The Reckoning, 2020.
Directed by Neil Marshall.
Starring Charlotte Kirk, Sean Pertwee, Steven Waddington, Suzanne Magowan and Sarah Lambie.
Grieving the death of her husband due to the Great Plague, a woman is tortured in the wake of accusations that she is a witch.
There’s a big spectre which looms ominously over any British horror movie about witch trials. Michael Reeves’s 60s classic Witchfinder General stands as the lynchpin of a sub-genre which continues to fascinate filmmakers today, whether it’s Ben Wheatley’s A Field in England or a second series episode of twisty TV anthology Inside No. 9. The latest to step up to the plate is The Descent director Neil Marshall, returning to horror after spending the last decade or so working in TV and helming the disastrous Hellboy reboot.
Sadly, this isn’t the return to form Marshall’s fans will be hoping to see. Despite being punctuated by flashes of visceral horror and some delightfully grotesque gore, this is a rather limp, clichéd take on this brand of period horror. Arriving just a few months after the braver and more complex 17th century tale Fanny Lye Deliver’d, it looks like even more of a trudge.
We meet protagonist Grace (Charlotte Kirk) in the midst of an odd montage-cum-flashback in which she buries the hanged body of her husband, who committed suicide after catching the bubonic plague. Living alone with her infant child, she is menaced by the tyrannical Squire Pendleton (Steven Waddington) and, when she fights back against his attempt to rape her, he retaliates by accusing her of witchcraft. He calls in renowned witch-hunter Moorcroft (Sean Pertwee) and his assistant Ursula (Suzanne Magowan) – a badly-burned, “reformed” witch – to extract a confession by any means necessary.

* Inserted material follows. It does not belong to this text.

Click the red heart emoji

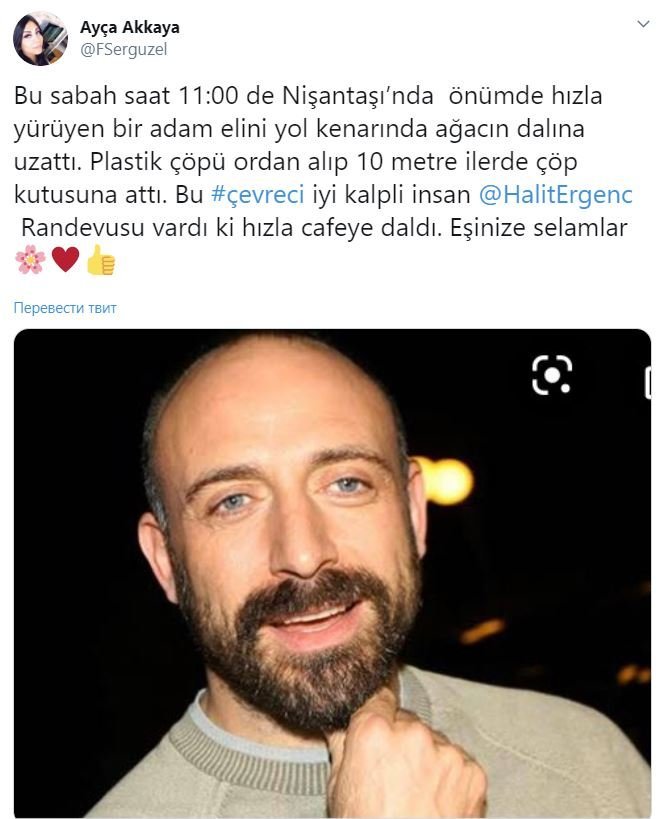(65, 260)
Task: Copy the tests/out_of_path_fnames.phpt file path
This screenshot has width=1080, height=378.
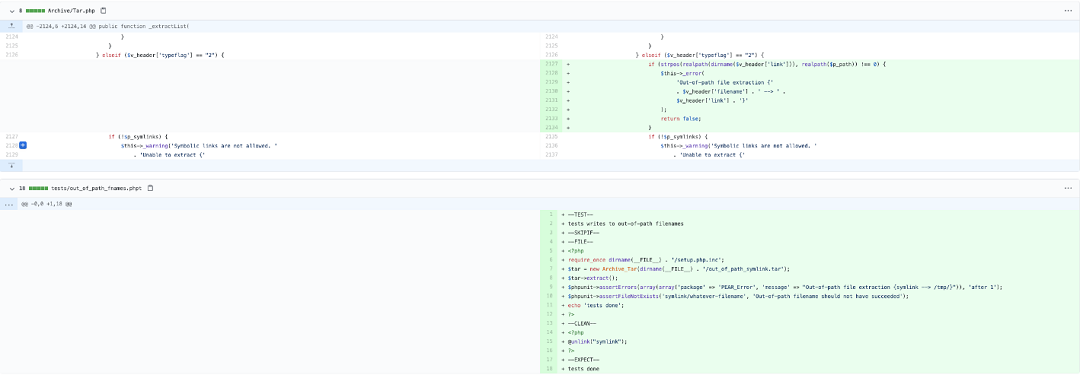Action: [150, 187]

There are the seeds of intrigue scattered throughout the first half of The Reckoning, which unfolds in a world in which a whispered rumour of suspicion spreads even faster than the pestilence infecting the streets. As one morally conflicted character says, “all it takes is a word” for a life to crumble amid paranoia and condemnatory groupthink. But the second half tosses all of this aside for scenes of prolonged torture – say hello to the quite possibly fictional pear of anguish – and hallucinogenic dream sequences which appear to feature a growling manifestation of the devil incarnate.
Kirk’s central performance lacks the intensity to keep the movie on the tracks, with her accent seemingly morphing from BBC-esque RP to an attempted Northern twang. She is not helped by the script, which she co-wrote along with Marshall and Edward Evers-Swindell. It’s a soup of overwrought proclamations and trite stabs at emotion, with only Sean Pertwee delivering the amped-up theatricality required to make the writing land. Even the usually reliable Steven Waddington – veteran of many Northern scumbags on big and small screens – struggles to add any shades to his sleazy power player.
It’s ultimately a rather under-powered addition to the witchy cinema canon, lacking the bite of the best of these movies while wallowing in the torture of Kirk’s character. The script occasionally threatens to critique the misogyny of the period, but there’s ultimately very little meat on those bones – a tantalising hint of what the movie could’ve been with a better script and a more nuanced take on violence and paranoia in Plague-era Britain. What we do get is empty, lacking in palpable grime and desperately in need of an injection of real black magic. This particular cauldron doesn’t bubble. It barely simmers.